Crocs Uncover

Bizarre Species

jueves, 26 de febrero de 2009

RARE CHEETAH PHOTOS: Endangered Cats Trapped by Cameras



A male northwest African cheetah sprays urine on a tree to mark its territory during a 2008 camera survey whose results were released February 23, 2009.

Scientists hope to stave off extinction for the 250-strong subspecies. But first they need hard data--and these photos are surprising first steps, survey co-leader Sarah Durant said.

"We weren't sure we'd get any photos at all," she said. "To get so many remarkable pictures was just amazing."
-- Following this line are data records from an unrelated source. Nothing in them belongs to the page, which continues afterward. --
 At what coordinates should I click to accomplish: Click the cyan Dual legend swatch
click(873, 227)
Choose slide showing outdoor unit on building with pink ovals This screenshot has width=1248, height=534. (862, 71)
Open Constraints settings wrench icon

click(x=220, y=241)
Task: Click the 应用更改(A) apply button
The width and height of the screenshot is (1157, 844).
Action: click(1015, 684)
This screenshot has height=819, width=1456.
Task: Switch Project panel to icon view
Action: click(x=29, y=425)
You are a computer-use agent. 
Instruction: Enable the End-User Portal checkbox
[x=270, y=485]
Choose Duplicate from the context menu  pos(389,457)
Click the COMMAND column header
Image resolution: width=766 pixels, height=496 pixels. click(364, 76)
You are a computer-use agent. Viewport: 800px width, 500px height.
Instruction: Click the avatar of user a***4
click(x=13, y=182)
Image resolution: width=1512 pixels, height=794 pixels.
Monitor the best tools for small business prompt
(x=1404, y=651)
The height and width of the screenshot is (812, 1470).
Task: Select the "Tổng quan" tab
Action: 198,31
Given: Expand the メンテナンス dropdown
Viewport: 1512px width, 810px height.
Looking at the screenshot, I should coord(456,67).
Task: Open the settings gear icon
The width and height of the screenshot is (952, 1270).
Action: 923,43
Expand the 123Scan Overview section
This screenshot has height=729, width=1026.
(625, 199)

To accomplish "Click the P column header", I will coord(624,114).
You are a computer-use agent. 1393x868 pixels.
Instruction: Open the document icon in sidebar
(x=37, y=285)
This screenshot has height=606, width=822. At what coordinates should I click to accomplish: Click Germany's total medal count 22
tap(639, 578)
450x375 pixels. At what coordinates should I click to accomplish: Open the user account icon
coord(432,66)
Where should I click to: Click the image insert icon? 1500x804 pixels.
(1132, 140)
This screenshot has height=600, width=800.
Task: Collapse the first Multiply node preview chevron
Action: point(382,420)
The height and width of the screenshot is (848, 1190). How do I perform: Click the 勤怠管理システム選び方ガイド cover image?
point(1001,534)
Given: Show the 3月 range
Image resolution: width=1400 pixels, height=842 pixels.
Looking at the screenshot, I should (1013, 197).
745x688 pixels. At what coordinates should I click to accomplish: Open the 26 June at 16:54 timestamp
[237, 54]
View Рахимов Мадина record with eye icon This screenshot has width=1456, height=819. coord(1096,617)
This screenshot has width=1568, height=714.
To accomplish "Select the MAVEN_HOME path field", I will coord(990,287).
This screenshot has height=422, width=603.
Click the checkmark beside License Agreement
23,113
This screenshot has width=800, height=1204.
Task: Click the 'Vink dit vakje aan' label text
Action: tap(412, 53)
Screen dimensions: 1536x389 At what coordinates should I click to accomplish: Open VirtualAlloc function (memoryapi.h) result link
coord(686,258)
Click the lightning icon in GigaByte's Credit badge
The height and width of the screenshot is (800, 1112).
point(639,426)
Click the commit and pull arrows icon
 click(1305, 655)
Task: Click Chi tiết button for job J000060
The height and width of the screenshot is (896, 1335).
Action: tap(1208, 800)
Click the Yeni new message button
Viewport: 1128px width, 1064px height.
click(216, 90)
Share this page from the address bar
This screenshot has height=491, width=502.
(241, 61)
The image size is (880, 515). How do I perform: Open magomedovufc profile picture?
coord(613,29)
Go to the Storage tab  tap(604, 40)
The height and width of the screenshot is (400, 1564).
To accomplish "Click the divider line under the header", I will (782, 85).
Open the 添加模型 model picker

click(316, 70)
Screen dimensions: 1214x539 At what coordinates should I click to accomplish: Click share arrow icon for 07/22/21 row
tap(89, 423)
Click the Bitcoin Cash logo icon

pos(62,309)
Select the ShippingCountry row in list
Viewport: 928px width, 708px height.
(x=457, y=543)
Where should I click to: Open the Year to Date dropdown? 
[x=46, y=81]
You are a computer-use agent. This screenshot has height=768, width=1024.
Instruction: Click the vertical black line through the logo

Shown prowling the Sahara in 2008, this cat is the only northwest African cheetah captured in daylight during the first camera-trap survey of the subspecies in Algeria, scientists announced February 23, 2009.

Typically daytime animals, the cheetahs were likely laid low by 100-plus-degree-Fahrenheit (38-plus-degree-Celsius) temperatures, survey co-leader Sarah Durant said.

The heat and roadless terrain also took its toll on the researchers, who installed 40 camera traps in a 1,080-square-mile (2,800-square-kilometer) region.

The result: 16 sightings of four different northwestern African cheetahs.


Its eyes reflecting a flash, an extremely rare male northwest African cheetah triggers one of the first ever Algerian camera-trap pictures of this Saharan subspecies in late summer 2008.

Released February 23, the pictures represent a first step toward protecting the elusive cheetahs, which are thought to number only about 250 and are listed as critically endangered by the International Union for Conservation of Nature.

Though diminishing habitat and prey are suspected culprits, no one really knows why the subspecies is in such dire straits--which is why the camera survey is so important, said research fellow Sarah Durant of the Zoological Society of London, who co-led the project, to National Geographic News.